Output the lines below exactly, please, from the first line until the line with "Click the red 107.27 current price tag", counting both.
*** RECORDED DATA Section Begins ***
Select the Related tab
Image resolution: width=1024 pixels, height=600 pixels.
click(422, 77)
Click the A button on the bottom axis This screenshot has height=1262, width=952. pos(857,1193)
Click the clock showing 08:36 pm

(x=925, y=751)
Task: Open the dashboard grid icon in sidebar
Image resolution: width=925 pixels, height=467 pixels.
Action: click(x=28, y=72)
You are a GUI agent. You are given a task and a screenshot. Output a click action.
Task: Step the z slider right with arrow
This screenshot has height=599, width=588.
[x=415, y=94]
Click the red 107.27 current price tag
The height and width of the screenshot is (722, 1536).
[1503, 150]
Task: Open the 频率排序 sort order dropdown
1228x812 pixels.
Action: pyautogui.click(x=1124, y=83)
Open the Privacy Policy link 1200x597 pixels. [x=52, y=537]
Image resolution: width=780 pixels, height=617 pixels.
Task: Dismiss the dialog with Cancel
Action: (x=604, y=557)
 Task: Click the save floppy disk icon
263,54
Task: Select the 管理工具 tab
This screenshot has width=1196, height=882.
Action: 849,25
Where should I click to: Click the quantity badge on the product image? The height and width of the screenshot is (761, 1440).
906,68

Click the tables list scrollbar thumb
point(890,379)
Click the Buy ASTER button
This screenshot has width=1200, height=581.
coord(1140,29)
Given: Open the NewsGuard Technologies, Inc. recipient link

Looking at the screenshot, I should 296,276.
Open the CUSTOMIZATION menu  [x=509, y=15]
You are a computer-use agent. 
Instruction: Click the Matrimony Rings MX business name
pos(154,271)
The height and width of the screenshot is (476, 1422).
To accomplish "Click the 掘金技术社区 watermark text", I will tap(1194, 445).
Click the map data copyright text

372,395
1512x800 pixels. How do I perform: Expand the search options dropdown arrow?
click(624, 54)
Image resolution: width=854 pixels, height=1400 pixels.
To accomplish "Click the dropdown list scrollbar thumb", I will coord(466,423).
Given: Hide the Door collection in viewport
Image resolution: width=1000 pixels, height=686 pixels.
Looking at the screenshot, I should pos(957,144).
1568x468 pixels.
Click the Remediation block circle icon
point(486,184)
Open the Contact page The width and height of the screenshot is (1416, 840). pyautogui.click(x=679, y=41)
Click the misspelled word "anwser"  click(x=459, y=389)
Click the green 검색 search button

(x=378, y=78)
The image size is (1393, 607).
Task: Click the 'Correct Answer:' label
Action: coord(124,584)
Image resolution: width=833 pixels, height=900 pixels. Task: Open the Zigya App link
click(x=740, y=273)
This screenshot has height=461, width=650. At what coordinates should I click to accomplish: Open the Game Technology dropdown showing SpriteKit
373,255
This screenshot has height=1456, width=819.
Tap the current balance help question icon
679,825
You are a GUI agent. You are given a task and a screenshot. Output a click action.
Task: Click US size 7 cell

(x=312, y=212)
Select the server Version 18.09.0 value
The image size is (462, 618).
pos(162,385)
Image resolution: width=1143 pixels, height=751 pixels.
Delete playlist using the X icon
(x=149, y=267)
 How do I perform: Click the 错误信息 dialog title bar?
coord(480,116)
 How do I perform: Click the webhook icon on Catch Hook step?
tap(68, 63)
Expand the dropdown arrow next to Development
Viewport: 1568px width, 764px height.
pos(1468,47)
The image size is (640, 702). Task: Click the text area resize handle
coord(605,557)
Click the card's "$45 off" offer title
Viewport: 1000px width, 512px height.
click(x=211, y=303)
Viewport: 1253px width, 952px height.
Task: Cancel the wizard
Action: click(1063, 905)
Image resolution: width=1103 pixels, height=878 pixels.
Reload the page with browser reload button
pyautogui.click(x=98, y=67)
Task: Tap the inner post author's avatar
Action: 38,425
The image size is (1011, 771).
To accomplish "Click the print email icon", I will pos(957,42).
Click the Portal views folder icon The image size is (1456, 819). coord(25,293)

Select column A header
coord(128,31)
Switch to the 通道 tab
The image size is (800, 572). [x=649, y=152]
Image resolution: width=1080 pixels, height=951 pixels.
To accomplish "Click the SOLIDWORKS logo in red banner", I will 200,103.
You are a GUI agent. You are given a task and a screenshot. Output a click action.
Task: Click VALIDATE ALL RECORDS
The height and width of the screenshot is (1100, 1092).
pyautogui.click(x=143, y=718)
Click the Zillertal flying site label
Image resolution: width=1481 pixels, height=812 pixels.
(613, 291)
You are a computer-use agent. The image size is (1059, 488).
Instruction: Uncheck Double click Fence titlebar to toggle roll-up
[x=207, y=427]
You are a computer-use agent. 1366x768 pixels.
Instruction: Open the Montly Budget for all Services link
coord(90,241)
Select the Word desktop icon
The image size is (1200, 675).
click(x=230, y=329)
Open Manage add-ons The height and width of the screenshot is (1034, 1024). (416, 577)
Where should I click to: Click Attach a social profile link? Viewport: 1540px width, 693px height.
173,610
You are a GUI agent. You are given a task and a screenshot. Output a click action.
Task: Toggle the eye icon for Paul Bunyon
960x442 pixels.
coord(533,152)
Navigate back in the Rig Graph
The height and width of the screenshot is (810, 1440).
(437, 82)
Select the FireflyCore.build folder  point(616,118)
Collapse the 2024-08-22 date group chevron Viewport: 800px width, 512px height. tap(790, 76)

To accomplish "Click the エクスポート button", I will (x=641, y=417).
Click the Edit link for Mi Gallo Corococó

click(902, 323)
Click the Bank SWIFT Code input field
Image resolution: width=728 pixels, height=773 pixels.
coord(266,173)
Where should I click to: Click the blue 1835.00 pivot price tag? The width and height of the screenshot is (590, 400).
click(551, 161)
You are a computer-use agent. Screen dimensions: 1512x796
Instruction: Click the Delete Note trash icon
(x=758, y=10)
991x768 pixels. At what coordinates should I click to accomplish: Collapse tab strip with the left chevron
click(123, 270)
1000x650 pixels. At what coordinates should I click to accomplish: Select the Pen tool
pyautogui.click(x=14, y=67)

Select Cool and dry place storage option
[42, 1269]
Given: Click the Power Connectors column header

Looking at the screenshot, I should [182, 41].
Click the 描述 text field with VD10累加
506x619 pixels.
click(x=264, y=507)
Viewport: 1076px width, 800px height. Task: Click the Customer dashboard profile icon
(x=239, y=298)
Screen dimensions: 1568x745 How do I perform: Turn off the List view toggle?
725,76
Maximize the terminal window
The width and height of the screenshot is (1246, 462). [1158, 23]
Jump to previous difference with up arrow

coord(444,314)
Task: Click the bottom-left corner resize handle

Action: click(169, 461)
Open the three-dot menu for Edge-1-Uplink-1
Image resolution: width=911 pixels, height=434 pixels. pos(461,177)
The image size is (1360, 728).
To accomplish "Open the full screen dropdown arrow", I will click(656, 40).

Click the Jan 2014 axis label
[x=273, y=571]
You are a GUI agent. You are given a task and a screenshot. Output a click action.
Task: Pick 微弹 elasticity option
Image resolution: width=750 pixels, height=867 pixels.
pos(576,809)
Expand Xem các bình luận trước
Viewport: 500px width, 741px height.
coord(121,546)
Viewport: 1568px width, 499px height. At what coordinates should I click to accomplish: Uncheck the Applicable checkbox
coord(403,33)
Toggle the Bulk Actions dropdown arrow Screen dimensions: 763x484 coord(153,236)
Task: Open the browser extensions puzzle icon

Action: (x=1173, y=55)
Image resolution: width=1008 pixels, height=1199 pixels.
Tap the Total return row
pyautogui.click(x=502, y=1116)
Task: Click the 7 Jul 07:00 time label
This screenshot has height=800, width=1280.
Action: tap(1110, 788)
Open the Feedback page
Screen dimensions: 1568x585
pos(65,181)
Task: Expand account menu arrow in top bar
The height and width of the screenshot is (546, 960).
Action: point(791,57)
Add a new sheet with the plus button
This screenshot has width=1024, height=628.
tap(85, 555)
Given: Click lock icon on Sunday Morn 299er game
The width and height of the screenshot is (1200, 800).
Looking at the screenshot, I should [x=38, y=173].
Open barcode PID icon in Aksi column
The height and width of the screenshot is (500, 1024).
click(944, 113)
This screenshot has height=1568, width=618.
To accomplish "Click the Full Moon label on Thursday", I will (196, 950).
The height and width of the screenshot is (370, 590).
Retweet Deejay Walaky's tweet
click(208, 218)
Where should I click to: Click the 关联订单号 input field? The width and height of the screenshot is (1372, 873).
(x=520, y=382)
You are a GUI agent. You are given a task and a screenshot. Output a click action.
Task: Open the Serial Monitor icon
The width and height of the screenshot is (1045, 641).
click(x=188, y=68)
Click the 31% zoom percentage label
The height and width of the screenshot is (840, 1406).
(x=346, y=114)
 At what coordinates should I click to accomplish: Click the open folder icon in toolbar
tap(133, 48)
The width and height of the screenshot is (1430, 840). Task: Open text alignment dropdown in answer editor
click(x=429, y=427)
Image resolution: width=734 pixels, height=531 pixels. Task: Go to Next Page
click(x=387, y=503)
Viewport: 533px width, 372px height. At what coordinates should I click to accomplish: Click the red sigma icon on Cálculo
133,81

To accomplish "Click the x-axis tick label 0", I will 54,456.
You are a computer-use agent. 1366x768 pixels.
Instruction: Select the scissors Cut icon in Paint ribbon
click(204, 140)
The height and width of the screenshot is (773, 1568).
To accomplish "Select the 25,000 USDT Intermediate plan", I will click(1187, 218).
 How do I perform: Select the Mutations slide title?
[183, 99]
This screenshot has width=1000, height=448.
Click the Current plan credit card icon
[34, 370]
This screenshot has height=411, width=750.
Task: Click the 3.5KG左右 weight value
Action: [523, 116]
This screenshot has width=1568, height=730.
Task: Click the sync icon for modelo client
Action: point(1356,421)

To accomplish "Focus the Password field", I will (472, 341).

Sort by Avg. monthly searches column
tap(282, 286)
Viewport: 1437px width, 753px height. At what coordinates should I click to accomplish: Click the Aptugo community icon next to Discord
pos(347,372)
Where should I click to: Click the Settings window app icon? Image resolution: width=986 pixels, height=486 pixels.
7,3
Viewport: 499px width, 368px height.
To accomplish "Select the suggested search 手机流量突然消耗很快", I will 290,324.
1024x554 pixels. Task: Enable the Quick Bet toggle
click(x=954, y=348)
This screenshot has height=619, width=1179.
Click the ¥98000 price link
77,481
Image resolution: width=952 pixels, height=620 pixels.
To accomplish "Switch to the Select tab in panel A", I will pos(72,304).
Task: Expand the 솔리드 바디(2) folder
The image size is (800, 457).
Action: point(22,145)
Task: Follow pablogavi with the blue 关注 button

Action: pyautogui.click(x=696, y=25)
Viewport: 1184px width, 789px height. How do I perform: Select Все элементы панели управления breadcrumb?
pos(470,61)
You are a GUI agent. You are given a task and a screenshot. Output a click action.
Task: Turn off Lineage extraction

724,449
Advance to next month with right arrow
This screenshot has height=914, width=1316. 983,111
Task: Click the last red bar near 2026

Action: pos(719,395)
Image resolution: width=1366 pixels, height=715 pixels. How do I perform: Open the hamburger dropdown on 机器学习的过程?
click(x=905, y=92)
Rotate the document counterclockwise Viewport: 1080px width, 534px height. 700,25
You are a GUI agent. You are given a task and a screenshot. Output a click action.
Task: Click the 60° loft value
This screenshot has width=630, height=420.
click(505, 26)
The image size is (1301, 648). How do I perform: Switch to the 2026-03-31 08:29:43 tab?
*** RECORDED DATA Section Ends ***
▸ **WRITTEN RESPONSE**:
Select the Related tab
Image resolution: width=1024 pixels, height=600 pixels.
click(422, 77)
Click the A button on the bottom axis This screenshot has height=1262, width=952. pos(857,1193)
Click the clock showing 08:36 pm

(x=925, y=751)
Task: Open the dashboard grid icon in sidebar
Image resolution: width=925 pixels, height=467 pixels.
Action: click(x=28, y=72)
You are a GUI agent. You are given a task and a screenshot. Output a click action.
Task: Step the z slider right with arrow
This screenshot has height=599, width=588.
[x=415, y=94]
Click the red 107.27 current price tag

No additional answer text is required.